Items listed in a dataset
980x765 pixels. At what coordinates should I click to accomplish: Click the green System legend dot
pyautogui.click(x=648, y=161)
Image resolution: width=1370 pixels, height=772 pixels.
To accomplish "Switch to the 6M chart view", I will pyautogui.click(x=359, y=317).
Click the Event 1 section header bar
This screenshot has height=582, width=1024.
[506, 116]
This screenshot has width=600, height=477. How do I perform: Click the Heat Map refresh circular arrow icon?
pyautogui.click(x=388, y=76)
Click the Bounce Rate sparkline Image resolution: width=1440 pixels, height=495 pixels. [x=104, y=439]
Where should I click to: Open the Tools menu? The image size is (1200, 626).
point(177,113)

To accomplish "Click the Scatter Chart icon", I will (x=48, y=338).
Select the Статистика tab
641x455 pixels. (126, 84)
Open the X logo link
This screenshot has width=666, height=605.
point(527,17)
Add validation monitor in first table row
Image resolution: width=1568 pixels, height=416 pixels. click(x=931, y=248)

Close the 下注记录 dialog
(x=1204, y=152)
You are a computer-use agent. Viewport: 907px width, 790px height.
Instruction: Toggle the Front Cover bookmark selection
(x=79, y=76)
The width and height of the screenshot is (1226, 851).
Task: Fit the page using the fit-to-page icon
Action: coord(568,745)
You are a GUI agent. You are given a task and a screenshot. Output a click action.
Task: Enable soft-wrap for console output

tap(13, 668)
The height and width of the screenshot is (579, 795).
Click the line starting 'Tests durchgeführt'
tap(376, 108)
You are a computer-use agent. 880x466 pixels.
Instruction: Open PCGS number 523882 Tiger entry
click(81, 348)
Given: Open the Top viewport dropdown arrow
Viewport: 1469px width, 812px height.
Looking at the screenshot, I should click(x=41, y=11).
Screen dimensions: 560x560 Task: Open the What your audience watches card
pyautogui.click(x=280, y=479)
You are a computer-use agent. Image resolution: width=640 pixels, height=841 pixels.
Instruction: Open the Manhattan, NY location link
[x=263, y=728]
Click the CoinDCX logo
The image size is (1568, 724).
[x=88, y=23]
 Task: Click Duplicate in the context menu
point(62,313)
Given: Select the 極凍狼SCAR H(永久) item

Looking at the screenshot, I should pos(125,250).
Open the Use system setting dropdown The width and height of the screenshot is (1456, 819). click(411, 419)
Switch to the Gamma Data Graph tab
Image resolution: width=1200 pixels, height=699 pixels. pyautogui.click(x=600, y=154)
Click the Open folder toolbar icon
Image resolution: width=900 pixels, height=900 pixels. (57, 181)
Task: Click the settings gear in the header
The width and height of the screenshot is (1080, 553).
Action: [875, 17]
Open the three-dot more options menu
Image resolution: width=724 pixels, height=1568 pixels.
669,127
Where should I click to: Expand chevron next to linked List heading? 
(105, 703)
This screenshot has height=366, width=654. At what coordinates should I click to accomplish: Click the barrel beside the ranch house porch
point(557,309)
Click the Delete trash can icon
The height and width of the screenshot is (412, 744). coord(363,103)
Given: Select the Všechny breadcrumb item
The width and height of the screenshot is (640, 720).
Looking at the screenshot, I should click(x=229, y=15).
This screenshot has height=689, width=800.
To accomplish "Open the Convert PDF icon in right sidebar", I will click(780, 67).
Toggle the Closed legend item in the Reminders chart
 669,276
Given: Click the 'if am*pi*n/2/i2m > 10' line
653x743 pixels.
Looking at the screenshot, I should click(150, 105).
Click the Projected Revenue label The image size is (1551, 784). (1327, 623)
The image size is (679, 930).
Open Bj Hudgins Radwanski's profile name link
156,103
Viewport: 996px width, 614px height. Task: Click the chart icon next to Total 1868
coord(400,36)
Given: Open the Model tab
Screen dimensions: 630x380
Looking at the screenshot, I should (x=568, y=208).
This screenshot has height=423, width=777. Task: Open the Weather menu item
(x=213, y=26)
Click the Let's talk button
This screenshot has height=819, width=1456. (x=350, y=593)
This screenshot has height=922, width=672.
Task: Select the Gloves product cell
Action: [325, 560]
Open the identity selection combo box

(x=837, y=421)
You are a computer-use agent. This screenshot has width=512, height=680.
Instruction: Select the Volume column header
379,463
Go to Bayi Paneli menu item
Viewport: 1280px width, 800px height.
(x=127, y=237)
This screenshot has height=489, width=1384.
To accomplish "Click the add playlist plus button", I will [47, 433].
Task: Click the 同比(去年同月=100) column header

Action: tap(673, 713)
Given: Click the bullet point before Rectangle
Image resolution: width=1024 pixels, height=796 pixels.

Directions for this task
Write every entry out again exactly.

Task answer
980x765 pixels. At what coordinates should I click to accomplish: Click the green System legend dot
pyautogui.click(x=648, y=161)
Image resolution: width=1370 pixels, height=772 pixels.
To accomplish "Switch to the 6M chart view", I will pyautogui.click(x=359, y=317).
Click the Event 1 section header bar
This screenshot has height=582, width=1024.
[506, 116]
This screenshot has width=600, height=477. How do I perform: Click the Heat Map refresh circular arrow icon?
pyautogui.click(x=388, y=76)
Click the Bounce Rate sparkline Image resolution: width=1440 pixels, height=495 pixels. [x=104, y=439]
Where should I click to: Open the Tools menu? The image size is (1200, 626).
point(177,113)

To accomplish "Click the Scatter Chart icon", I will (x=48, y=338).
Select the Статистика tab
641x455 pixels. (126, 84)
Open the X logo link
This screenshot has width=666, height=605.
point(527,17)
Add validation monitor in first table row
Image resolution: width=1568 pixels, height=416 pixels. click(x=931, y=248)

Close the 下注记录 dialog
(x=1204, y=152)
You are a computer-use agent. Viewport: 907px width, 790px height.
Instruction: Toggle the Front Cover bookmark selection
(x=79, y=76)
The width and height of the screenshot is (1226, 851).
Task: Fit the page using the fit-to-page icon
Action: coord(568,745)
You are a GUI agent. You are given a task and a screenshot. Output a click action.
Task: Enable soft-wrap for console output

tap(13, 668)
The height and width of the screenshot is (579, 795).
Click the line starting 'Tests durchgeführt'
tap(376, 108)
You are a computer-use agent. 880x466 pixels.
Instruction: Open PCGS number 523882 Tiger entry
click(81, 348)
Given: Open the Top viewport dropdown arrow
Viewport: 1469px width, 812px height.
Looking at the screenshot, I should click(x=41, y=11).
Screen dimensions: 560x560 Task: Open the What your audience watches card
pyautogui.click(x=280, y=479)
You are a computer-use agent. Image resolution: width=640 pixels, height=841 pixels.
Instruction: Open the Manhattan, NY location link
[x=263, y=728]
Click the CoinDCX logo
The image size is (1568, 724).
[x=88, y=23]
 Task: Click Duplicate in the context menu
point(62,313)
Given: Select the 極凍狼SCAR H(永久) item

Looking at the screenshot, I should pos(125,250).
Open the Use system setting dropdown The width and height of the screenshot is (1456, 819). click(411, 419)
Switch to the Gamma Data Graph tab
Image resolution: width=1200 pixels, height=699 pixels. pyautogui.click(x=600, y=154)
Click the Open folder toolbar icon
Image resolution: width=900 pixels, height=900 pixels. (57, 181)
Task: Click the settings gear in the header
The width and height of the screenshot is (1080, 553).
Action: [875, 17]
Open the three-dot more options menu
Image resolution: width=724 pixels, height=1568 pixels.
669,127
Where should I click to: Expand chevron next to linked List heading? 
(105, 703)
This screenshot has height=366, width=654. At what coordinates should I click to accomplish: Click the barrel beside the ranch house porch
point(557,309)
Click the Delete trash can icon
The height and width of the screenshot is (412, 744). coord(363,103)
Given: Select the Všechny breadcrumb item
The width and height of the screenshot is (640, 720).
Looking at the screenshot, I should click(x=229, y=15).
This screenshot has height=689, width=800.
To accomplish "Open the Convert PDF icon in right sidebar", I will click(780, 67).
Toggle the Closed legend item in the Reminders chart
 669,276
Given: Click the 'if am*pi*n/2/i2m > 10' line
653x743 pixels.
Looking at the screenshot, I should click(150, 105).
Click the Projected Revenue label The image size is (1551, 784). (1327, 623)
The image size is (679, 930).
Open Bj Hudgins Radwanski's profile name link
156,103
Viewport: 996px width, 614px height. Task: Click the chart icon next to Total 1868
coord(400,36)
Given: Open the Model tab
Screen dimensions: 630x380
Looking at the screenshot, I should (x=568, y=208).
This screenshot has height=423, width=777. Task: Open the Weather menu item
(x=213, y=26)
Click the Let's talk button
This screenshot has height=819, width=1456. (x=350, y=593)
This screenshot has height=922, width=672.
Task: Select the Gloves product cell
Action: [325, 560]
Open the identity selection combo box

(x=837, y=421)
You are a computer-use agent. This screenshot has width=512, height=680.
Instruction: Select the Volume column header
379,463
Go to Bayi Paneli menu item
Viewport: 1280px width, 800px height.
(x=127, y=237)
This screenshot has height=489, width=1384.
To accomplish "Click the add playlist plus button", I will [47, 433].
Task: Click the 同比(去年同月=100) column header

Action: tap(673, 713)
Given: Click the bullet point before Rectangle
Image resolution: width=1024 pixels, height=796 pixels.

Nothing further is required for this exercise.